Tsing-Tau fell early on the morning of the next day, November 7, 1914. Encouraged by the unexpected successes of the night, the Japanese commander gave the order for a final grand assault. Nobody was more surprised than the Japanese themselves. They had expected a last-ditch resistance and feared they would have to sacrifice a thousand men before gaining these positions commanding the city. But the Germans, their ammunition almost gone, stunned by the continuous rain of shells and broken by long fighting, had decided that further resistance was useless.
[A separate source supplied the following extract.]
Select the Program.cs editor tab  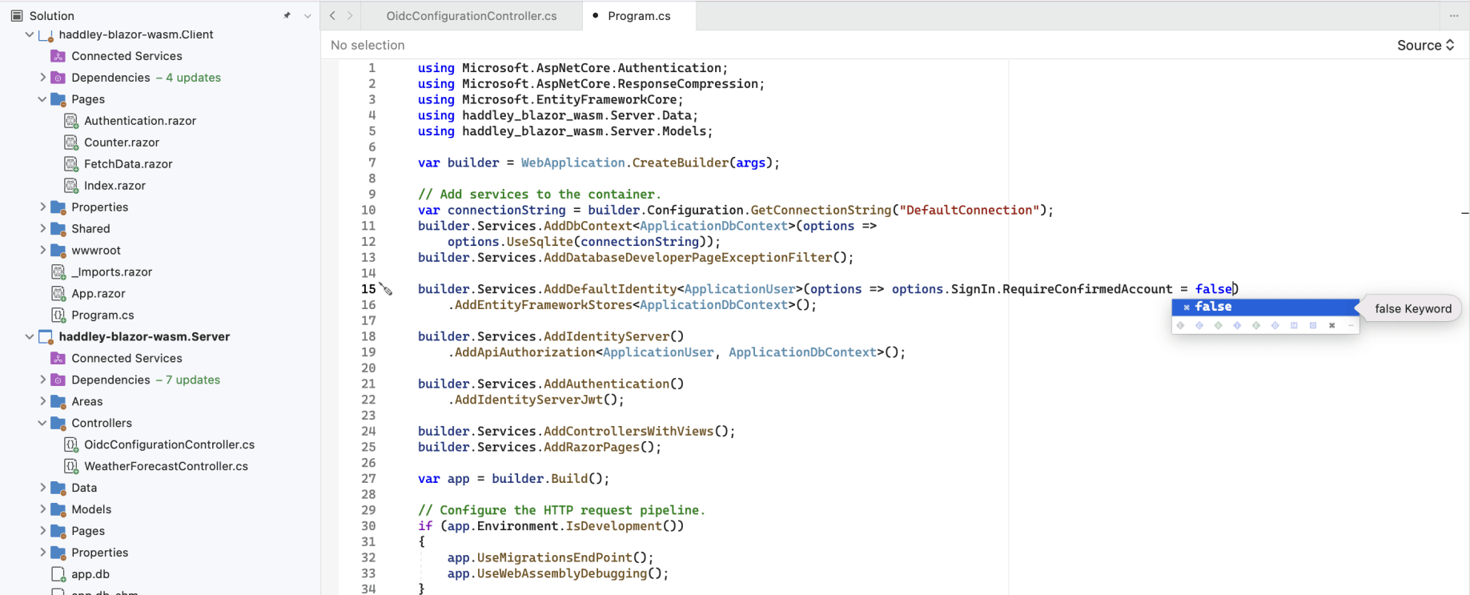pos(639,16)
The Japanese infantry occupied the central positions on the main line of defense soon after midnight. Just before dawn they captured the north battery on Shaotan Hill, then the east battery of Tahtungehin and the Chungchiawa fort on the west. The heaviest loss suffered by any of the Japanese detachments in the final assault fell upon a company that was caught by machine-gun fire in an attack upon Redoubt No. 2. Out of 250 men only 87 escaped. The total Japanese casualties in the final assault were 450 killed and wounded. The British casualties were slight.

Daylight found the Japanese and British in possession of every position commanding the city and nearly 20,000 men were awaiting the signal to charge the last line of defenses when a white flag appeared on the Tsing-tau military observatory. Within the next hour flags of surrender were flying from all the other German forts. So unexpected was the sudden collapse of the defense that at six o'clock, when the Governor sent Major von Kayser, his adjutant, with a white flag to make terms, the signal of surrender was not observed and the Japanese, far from suspecting the German officer's purpose, opened fire, killing Von Kayser's trumpeter and shooting his horse under him.

The formal capitulation of Tsing-tau came at 7.50 o'clock on the evening of November 7, 1914, when both sides signed the Japanese terms. The Germans surrendered unconditionally, but were accorded the honors of war. On November 10, 1914, at 10 a. m., Governor Meyer-Waldeck formally transferred possession to General Kamio, and German's last foothold in Asia passed from her possession.